Rivet analyses
Centrality dependence of the charged-particle multiplicity density at mid-rapidity in Pb–Pb collisions at $\sqrt{s_{\mathrm{NN}}} = 2.76$ TeV
Experiment: ALICE (LHC)
Inspire ID: 880049
Status: VALIDATED
Authors: - Przemyslaw Karczmarczyk - Jan Fiete Grosse-Oetringhaus - Jochen Klein
References: - arXiv: 1012.1657
Beams: 1000822080 1000822080
Beam energies: (287040.0, 287040.0)GeV
Run details: none listed
The centrality dependence of the charged-particle multiplicity density at mid-rapidity in Pb-Pb collisions at $\sqrt{s_{NN}} = 2.76$ TeV is presented. The charged-particle density normalized per participating nucleon pair increases by about a factor 2 from peripheral (70-80%) to central (0-5%) collisions. The centrality dependence is found to be similar to that observed at lower collision energies. The data are compared with models based on different mechanisms for particle production in nuclear collisions.
Source
code:ALICE_2010_I880049.cc
// -*- C++ -*-
#include "Rivet/Analysis.hh"
#include "Rivet/Projections/ChargedFinalState.hh"

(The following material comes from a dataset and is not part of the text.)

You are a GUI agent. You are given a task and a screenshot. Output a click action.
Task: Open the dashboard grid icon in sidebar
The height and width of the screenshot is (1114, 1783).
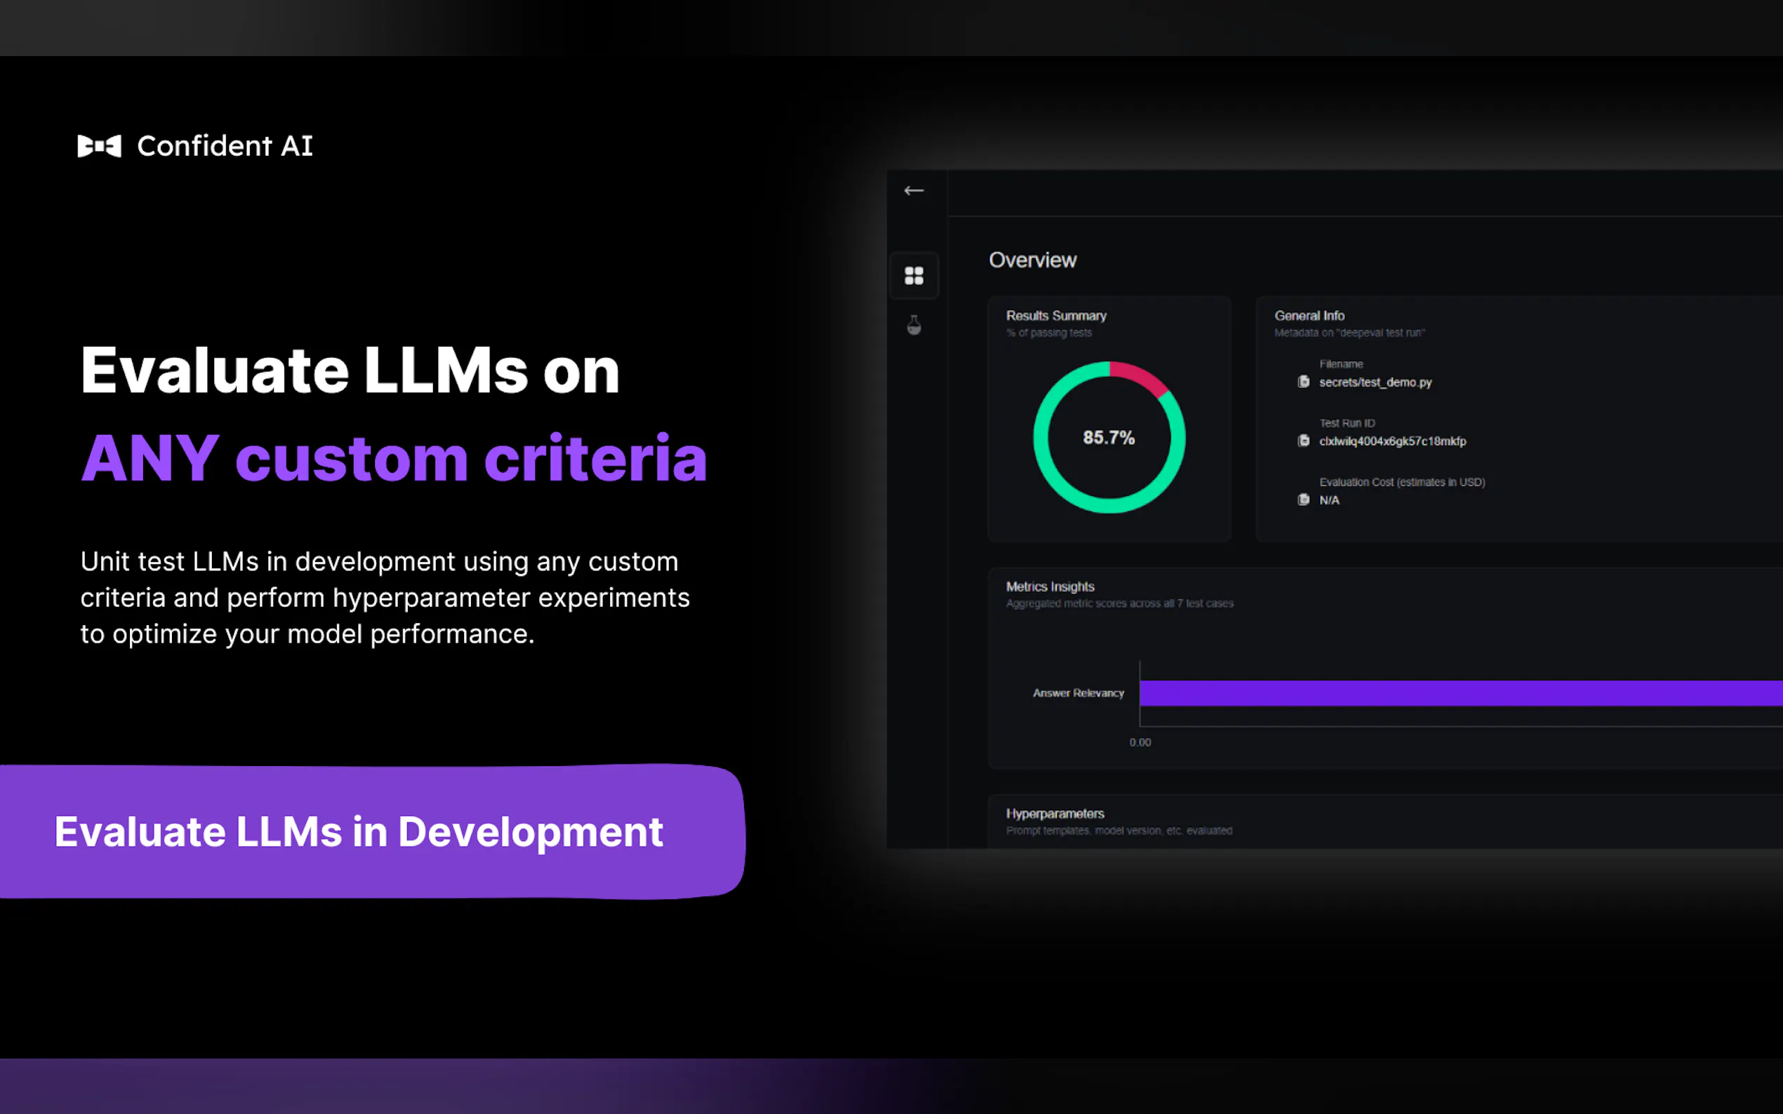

#include "Rivet/Tools/Cuts.hh"
#include "Rivet/Projections/SingleValueProjection.hh"
#include "Rivet/Analyses/AliceCommon.hh"
#include "Rivet/Projections/HepMCHeavyIon.hh"
namespace Rivet {
/// @brief ALICE PbPb at 2.76 TeV multiplicity at mid-rapidity
class ALICE_2010_I880049 : public Analysis {
public:
/// Constructor
RIVET_DEFAULT_ANALYSIS_CTOR(ALICE_2010_I880049);
/// @name Analysis methods
/// @{
/// Book histograms and initialise projections before the run
void init() {
// Declare centrality projection
declareCentrality(ALICE::V0MMultiplicity(),
"ALICE_2015_CENT_PBPB", "V0M", "V0M");
// Trigger projections
declare(ChargedFinalState((Cuts::eta > 2.8 && Cuts::eta < 5.1) &&
Cuts::pT > 0.1*GeV), "VZERO1");
declare(ChargedFinalState((Cuts::eta > -3.7 && Cuts::eta < -1.7) &&
Cuts::pT > 0.1*GeV), "VZERO2");
declare(ChargedFinalState(Cuts::abseta < 1. && Cuts::pT > 0.15*GeV),
"SPD");
// Charged, primary particles with |eta| < 0.5 and pT > 50 MeV
declare(ALICE::PrimaryParticles(Cuts::abseta < 0.5 &&
Cuts::pT > 50*MeV && Cuts::abscharge > 0), "APRIM");
// Access the HepMC heavy ion info
declare(HepMCHeavyIon(), "HepMC");
// Histograms and variables initialization
book(_histNchVsCentr, 1, 1, 1);
book(_histNpartVsCentr, 1, 1, 2);
}
/// Perform the per-event analysis
void analyze(const Event& event) {
// Charged, primary particles with at least pT = 50 MeV
// in eta range of |eta| < 0.5
Particles chargedParticles =
apply<ALICE::PrimaryParticles>(event,"APRIM").particles();
// Trigger projections
const ChargedFinalState& vz1 =
apply<ChargedFinalState>(event,"VZERO1");
const ChargedFinalState& vz2 =
apply<ChargedFinalState>(event,"VZERO2");
const ChargedFinalState& spd =
apply<ChargedFinalState>(event,"SPD");
int fwdTrig = (vz1.particles().size() > 0 ? 1 : 0);
int bwdTrig = (vz2.particles().size() > 0 ? 1 : 0);
int cTrig = (spd.particles().size() > 0 ? 1 : 0);
if (fwdTrig + bwdTrig + cTrig < 2) vetoEvent;
const CentralityProjection& centrProj =
apply<CentralityProjection>(event, "V0M");
double centr = centrProj();
if (centr > 80) vetoEvent;
// Calculate number of charged particles and fill histogram
double nch = chargedParticles.size();
_histNchVsCentr->fill(centr, nch);
// Attempt to extract Npart form GenEvent.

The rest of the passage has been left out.